» TRAVAIL DEMANDÉ:
**1.** Restituez tel quel le passage du texte sur la recentralisation qui va de « Si les compétences » à « compter du 1er janvier 202033(*). ».
**2.** D'après le texte sur la recentralisation, dans quels départements ultramarins les compétences liées au RSA ont-elles été recentralisées de façon définitive ?
**3.** Continuez, s'il vous plaît, le texte sur la recentralisation du RSA à la suite de sa dernière phrase.

» TEXTE RETENU:
######
Toutefois, si la Constitution ne fait pas obligation à l'État de procéder à une reprise des ressources des collectivités lorsqu'il procède à une recentralisation, elle ne lui interdit pas non plus de le faire, à condition qu'il n'entrave pas ce faisant leur libre administration. Lorsque le législateur procède à une telle reprise de ressources, il est ainsi assez libre d'en déterminer les conditions.

Dans le cas de la recentralisation de l'apprentissage, le montant du « droit à compensation » de l'État avait ainsi été calculé, s'agissant des dépenses de fonctionnement, sur une moyenne triennale - par parallélisme avec la pratique en vigueur dans les transferts « descendants ». La période de référence a pu courir de 2015 à 2017, la recentralisation ayant été annoncée en 2017, sans que le Conseil constitutionnel n'y objecte.

Ce « mode d'emploi » est reconnaissable dans le cas de la recentralisation du RSA.

c) Une recentralisation « à la carte » possible en Outre-mer, mais requérant une expérimentation en métropole

Si les compétences de financement, de service du RSA, ainsi que la compétence d'insertion de ses bénéficiaires, ont pu faire l'objet d'une recentralisation définitive dans plusieurs collectivités territoriales d'outre-mer, justifiées par leur situation sociale et financière très spécifique, un tel précédent ne saurait être transposé aux départements métropolitains sans adaptation.

Dans les années récentes, ces compétences ont en effet fait l'objet d'une recentralisation définitive dans trois départements ultramarins, à savoir en Guyane et à Mayotte à compter du 1er janvier 201932(*) et à La Réunion à compter du 1er janvier 202033(*).

En effet, une telle recentralisation « à la carte » n'est possible en Outre-mer que sur le fondement de l'article 73 de la Constitution, qui dispose que, dans les départements et régions d'Outre-mer, les lois et règlements « peuvent faire l'objet d'adaptations tenant aux caractéristiques et contraintes particulières de ces collectivités. » Ce n'est donc que sur le fondement de cet article, qui permet l'adaptation du droit national aux situations particulières locales que le RSA être recentralisé dans certains départements sans l'être dans d'autres.
######
» ENTRÉES BRUTES:
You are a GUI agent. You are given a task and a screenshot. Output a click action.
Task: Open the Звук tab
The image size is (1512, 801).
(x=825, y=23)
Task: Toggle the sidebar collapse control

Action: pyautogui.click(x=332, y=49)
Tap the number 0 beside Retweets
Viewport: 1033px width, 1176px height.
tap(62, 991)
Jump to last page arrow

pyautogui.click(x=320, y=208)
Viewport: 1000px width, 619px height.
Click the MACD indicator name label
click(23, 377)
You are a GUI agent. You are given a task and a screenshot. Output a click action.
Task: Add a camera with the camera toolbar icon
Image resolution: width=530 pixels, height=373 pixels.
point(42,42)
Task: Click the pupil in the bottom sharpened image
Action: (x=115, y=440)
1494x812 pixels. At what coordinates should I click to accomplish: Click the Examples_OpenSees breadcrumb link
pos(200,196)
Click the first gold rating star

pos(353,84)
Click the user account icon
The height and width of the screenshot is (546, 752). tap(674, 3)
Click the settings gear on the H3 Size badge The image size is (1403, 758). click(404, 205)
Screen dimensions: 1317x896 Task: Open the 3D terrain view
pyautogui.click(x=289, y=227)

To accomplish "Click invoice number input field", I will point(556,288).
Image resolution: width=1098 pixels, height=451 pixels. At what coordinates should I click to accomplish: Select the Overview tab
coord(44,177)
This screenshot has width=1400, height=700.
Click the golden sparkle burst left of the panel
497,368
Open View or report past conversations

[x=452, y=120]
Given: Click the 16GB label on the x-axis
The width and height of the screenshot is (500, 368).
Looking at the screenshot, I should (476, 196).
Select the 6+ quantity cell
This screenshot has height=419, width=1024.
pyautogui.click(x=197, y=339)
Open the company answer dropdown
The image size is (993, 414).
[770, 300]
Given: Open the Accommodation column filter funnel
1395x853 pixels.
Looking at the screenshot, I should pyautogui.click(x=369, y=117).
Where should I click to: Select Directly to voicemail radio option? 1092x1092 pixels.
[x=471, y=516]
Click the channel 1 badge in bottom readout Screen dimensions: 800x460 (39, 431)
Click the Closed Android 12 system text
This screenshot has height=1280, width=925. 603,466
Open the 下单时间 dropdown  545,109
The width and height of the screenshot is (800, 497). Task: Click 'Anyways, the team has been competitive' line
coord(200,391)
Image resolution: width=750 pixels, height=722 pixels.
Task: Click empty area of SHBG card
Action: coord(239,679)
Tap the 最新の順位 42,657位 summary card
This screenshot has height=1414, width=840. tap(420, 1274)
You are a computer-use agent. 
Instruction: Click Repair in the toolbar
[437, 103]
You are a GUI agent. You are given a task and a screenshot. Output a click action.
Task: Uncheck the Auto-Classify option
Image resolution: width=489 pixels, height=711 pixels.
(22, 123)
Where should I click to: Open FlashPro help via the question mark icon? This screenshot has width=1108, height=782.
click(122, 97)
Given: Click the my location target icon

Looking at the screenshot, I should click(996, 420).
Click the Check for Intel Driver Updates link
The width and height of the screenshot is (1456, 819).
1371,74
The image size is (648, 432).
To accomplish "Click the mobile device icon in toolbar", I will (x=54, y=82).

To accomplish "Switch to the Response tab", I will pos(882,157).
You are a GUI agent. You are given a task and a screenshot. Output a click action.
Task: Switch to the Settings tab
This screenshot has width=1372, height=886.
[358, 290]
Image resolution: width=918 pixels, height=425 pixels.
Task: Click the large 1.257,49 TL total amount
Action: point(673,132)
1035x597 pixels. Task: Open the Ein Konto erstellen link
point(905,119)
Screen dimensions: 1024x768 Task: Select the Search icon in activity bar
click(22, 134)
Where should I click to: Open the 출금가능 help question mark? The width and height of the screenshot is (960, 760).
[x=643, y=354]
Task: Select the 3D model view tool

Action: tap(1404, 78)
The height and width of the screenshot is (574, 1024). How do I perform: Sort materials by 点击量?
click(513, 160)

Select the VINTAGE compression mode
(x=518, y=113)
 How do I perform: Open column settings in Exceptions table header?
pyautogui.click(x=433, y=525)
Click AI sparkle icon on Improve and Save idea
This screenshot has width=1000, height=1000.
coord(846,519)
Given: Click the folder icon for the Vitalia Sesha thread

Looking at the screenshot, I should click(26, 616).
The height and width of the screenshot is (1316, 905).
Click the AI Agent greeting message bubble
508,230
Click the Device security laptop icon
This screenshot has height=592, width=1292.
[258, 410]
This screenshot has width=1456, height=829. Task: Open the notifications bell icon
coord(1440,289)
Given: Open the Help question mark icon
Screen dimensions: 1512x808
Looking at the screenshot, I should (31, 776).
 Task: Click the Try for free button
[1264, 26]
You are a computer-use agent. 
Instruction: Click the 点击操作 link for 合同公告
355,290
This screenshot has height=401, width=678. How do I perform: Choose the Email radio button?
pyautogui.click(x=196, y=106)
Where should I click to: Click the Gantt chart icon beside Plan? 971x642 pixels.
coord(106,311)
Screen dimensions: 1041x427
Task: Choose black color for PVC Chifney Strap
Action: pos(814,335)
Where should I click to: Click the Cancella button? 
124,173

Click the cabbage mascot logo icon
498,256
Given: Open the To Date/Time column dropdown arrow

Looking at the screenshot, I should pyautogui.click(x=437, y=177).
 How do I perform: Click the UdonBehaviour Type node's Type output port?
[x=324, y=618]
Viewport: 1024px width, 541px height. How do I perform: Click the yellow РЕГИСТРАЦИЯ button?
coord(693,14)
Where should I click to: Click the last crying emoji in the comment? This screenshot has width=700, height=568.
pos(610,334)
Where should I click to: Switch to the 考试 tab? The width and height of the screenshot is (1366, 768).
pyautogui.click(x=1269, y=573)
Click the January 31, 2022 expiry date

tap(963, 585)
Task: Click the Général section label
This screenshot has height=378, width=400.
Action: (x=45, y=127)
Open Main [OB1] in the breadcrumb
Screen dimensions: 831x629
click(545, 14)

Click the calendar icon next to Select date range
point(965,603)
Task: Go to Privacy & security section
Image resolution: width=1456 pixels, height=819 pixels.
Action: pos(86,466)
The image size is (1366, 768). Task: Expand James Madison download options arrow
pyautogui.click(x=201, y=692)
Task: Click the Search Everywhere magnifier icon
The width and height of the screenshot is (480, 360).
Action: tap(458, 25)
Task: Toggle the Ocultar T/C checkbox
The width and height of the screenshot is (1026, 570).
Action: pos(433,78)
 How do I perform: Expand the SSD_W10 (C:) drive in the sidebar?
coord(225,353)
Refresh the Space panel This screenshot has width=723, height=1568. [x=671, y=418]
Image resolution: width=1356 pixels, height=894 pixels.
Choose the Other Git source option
######
» RÉPONSES ATTENDUES:
**1.**
Si les compétences de financement, de service du RSA, ainsi que la compétence d'insertion de ses bénéficiaires, ont pu faire l'objet d'une recentralisation définitive dans plusieurs collectivités territoriales d'outre-mer, justifiées par leur situation sociale et financière très spécifique, un tel précédent ne saurait être transposé aux départements métropolitains sans adaptation.

Dans les années récentes, ces compétences ont en effet fait l'objet d'une recentralisation définitive dans trois départements ultramarins, à savoir en Guyane et à Mayotte à compter du 1er janvier 201932(*) et à La Réunion à compter du 1er janvier 202033(*).

**2.** En Guyane, à Mayotte et à La Réunion.

**3.**
Une telle possibilité n'étant pas ouverte sur le territoire métropolitain, un autre fondement a été trouvé dans l'article 37-1 de la Constitution, qui prévoit que la loi et le règlement « peuvent comporter, pour un objet et une durée limités, des dispositions à caractère expérimental », ce qui permet d'appliquer temporairement dans un département des règles dérogeant au principe d'égalité et au droit commun applicable sur le reste du territoire34(*).

C'est, selon les rapporteurs spéciaux, à l'aune de cette contrainte constitutionnelle qu'il faut comprendre le choix de prévoir une expérimentation.

2. Des conditions de mise en oeuvre globalement équilibrées
a) Une expérimentation limitée aux départements les plus en difficultés

La recentralisation du RSA ne se voulant pas une remise en cause de la décentralisation, mais une réponse aux difficultés de certains départements confrontés à une hausse de leurs dépenses sociales contraintes et à l'insuffisance de leurs ressources, il a été décidé que seuls les départements les plus en difficultés seraient admis à y participer.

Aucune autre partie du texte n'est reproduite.